Why the traditional KPI model no longer works

Why the traditional KPI model is failing 

The problems with the traditional KPI model are explored in this article below by Lucas Yla – and it raises a few interesting questions about just how you should encourage and reward the right behaviours in your call centre.

Keeping up employee motivation and performance is one of the biggest headaches for managers these days.

The most common way to increase performance is simply by using a “motivation system” – directly linking employee KPIs with monetary incentives.

However, this “motivational system” was created in the XIXth century and worked well during the times when production flourished.

Most of the jobs required physical work, so it was easy to track employee performance and even easier to engage them.

Everyone knew, the more stuff you produce at the assembly line – the more you earn.

Vice versa, today’s businesses drive most of their value through service, intellectual property, innovation, and creativity.

Even if you’re a manufacturer, your ability to sell, serve, and support your product (and the design itself) is more important than the ability to manufacture.

So maybe the “motivation system” (which links performance to bonuses) is not as effective today as it was 20-50 years ago?

Lessons from the past

IBM, the leading software company in the 1970s, tried to measure productivity among its workers. Executives wanted a way to measure how complex projects were, and after consideration, they decided to track the lines of programming code.

The theory was that the longer programs were better and harder to make than the shorter ones, which implied that better programmers wrote more lines of code.

From an assembly line perspective, this was a decent theory: a person who can make twenty bricks in an hour is better than one who makes only five.

The mistake was in the assumption that programming (and most other creative work) is a volume task, which in fact isn’t. Later it turned out that better programmers needed fewer lines of code in their projects, not more.

Only someone unfamiliar with the attributes of good programming could invent such a backward measurement.

The risk of even having a good metric

The trap is that even if you find a good metric that avoids the trap that IBM fell into, people will naturally, even subconsciously, work to game the metric.

They want to “do good”, and once leaders put up a scoreboard that everyone sees, it has unexpected power.

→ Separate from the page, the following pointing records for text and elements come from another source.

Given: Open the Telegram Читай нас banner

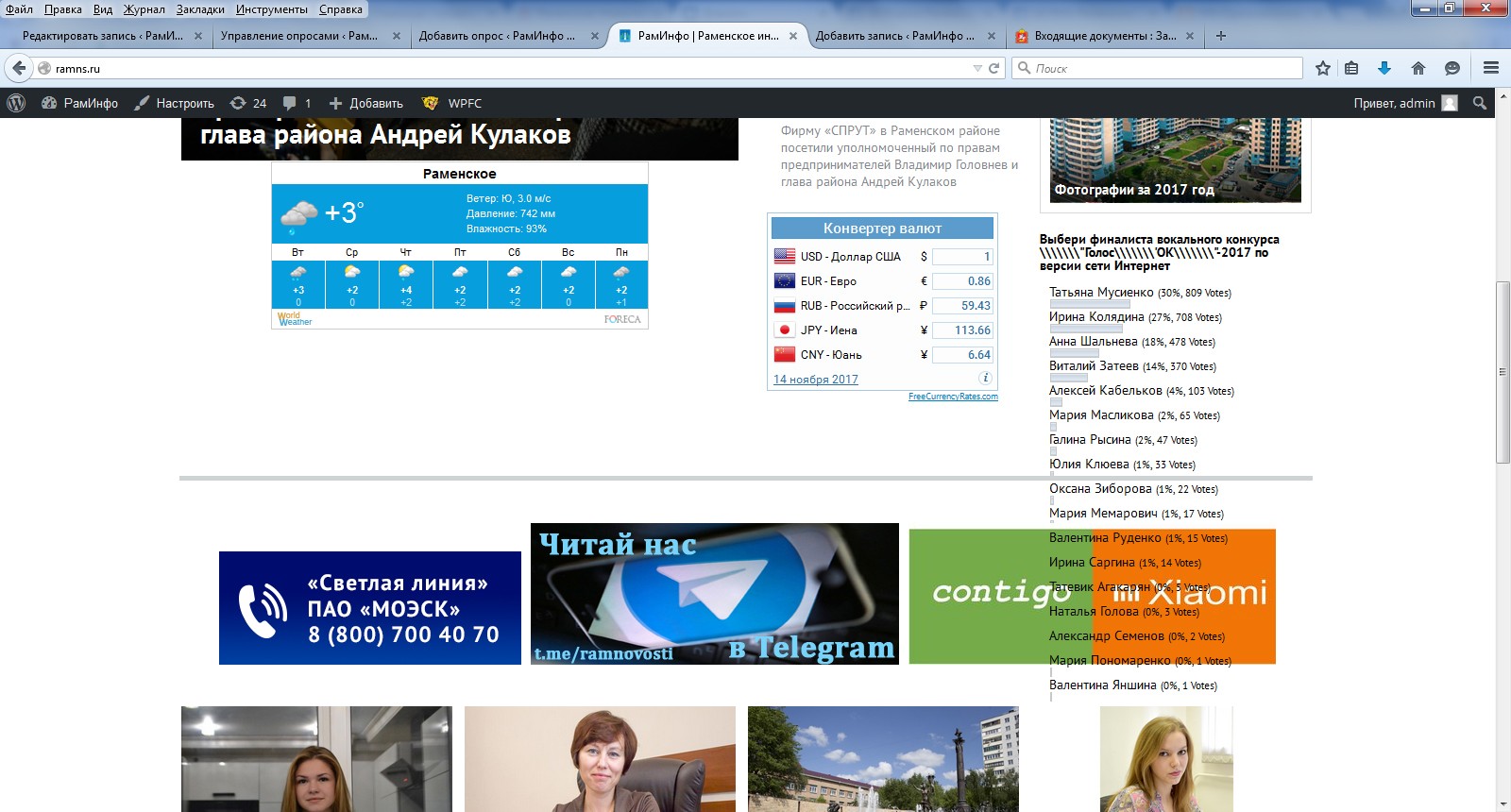Looking at the screenshot, I should coord(715,594).
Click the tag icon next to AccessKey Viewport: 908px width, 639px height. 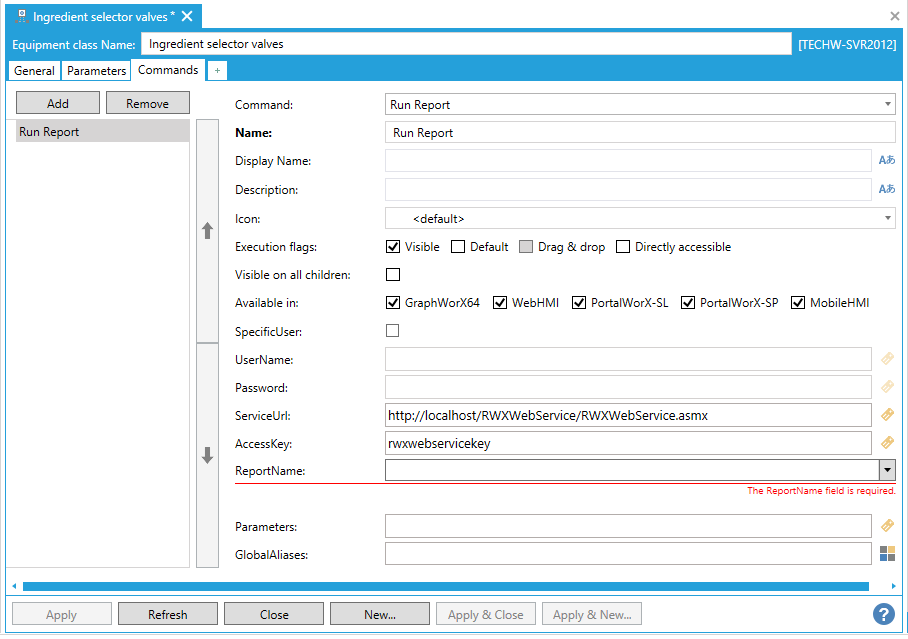pyautogui.click(x=886, y=442)
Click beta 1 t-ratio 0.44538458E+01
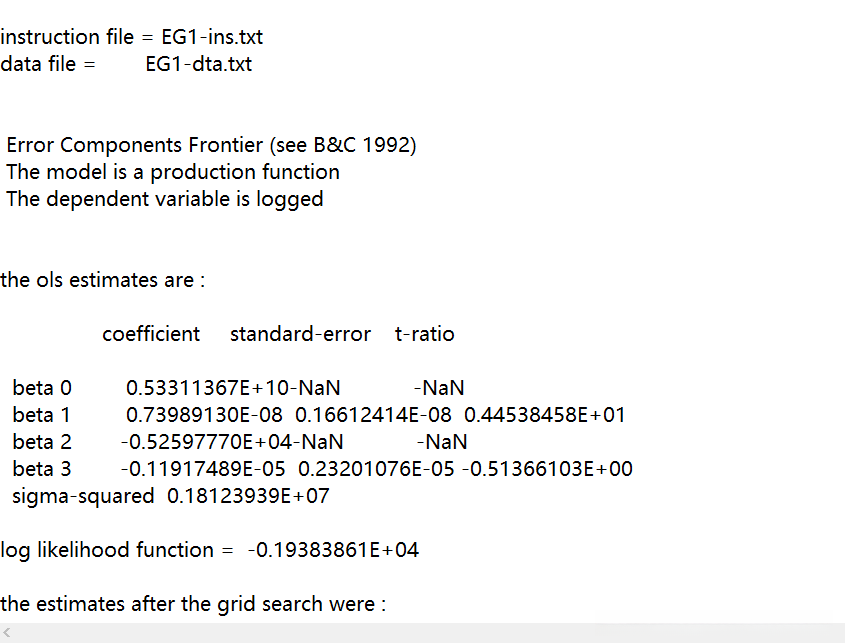Screen dimensions: 845x643 point(545,415)
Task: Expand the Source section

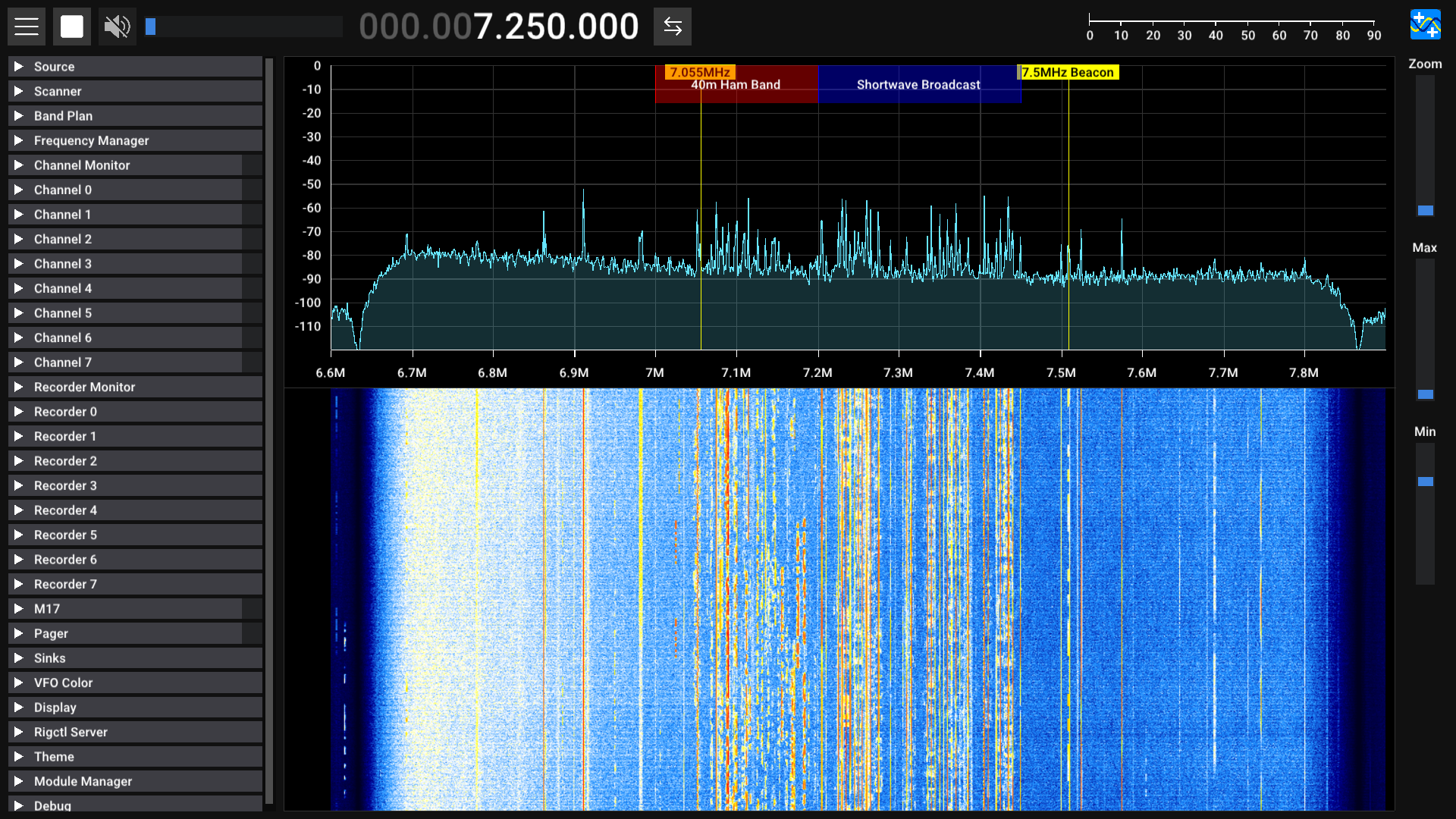Action: (54, 67)
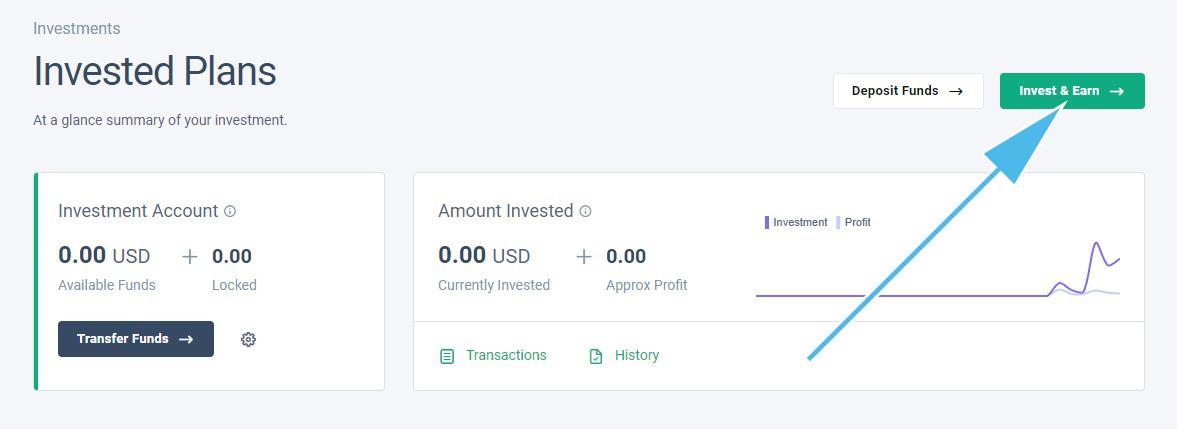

Do you want to increase new sign-ups for your service?

Fine.

It’s easy to get more sign-ups if you don’t care if “customers” never return or you don’t have a good filter for spam.

Eventually, the number-centric leader will find out the weaknesses of the system and will create a few more precise KPIs, which might help at first, but soon the same pattern will repeat and the previous problem will have amplified.

“People will do what management inspects, not necessarily what management expects.” – Prof. Dean Spitzer

What is the right KPI to have?

It is wrong to assume that employee engagement could be easily increased by using “good-old” motivation system linking performance to monetary incentives.

More often, the side effects of this motivation system are more painful than beneficial for the company.

The real problem is not that you can’t manage if you can’t measure it.

The problem is to strike the right balance between what should be measured, and what is unmeasurable or is best left to observation, contemplation, or intuition.

For example:

  • Do you want a copywriter to squeeze more words per hour or do you want a great ad?
  • Do you want a customer support manager to handle more tickets or do you want the greatest customer support ever?
  • Do you want to hit as many sales as possible to increase revenue or do you want to create the best product in the market used by millions in order to increase your revenue?
  • Do you want quality or quantity?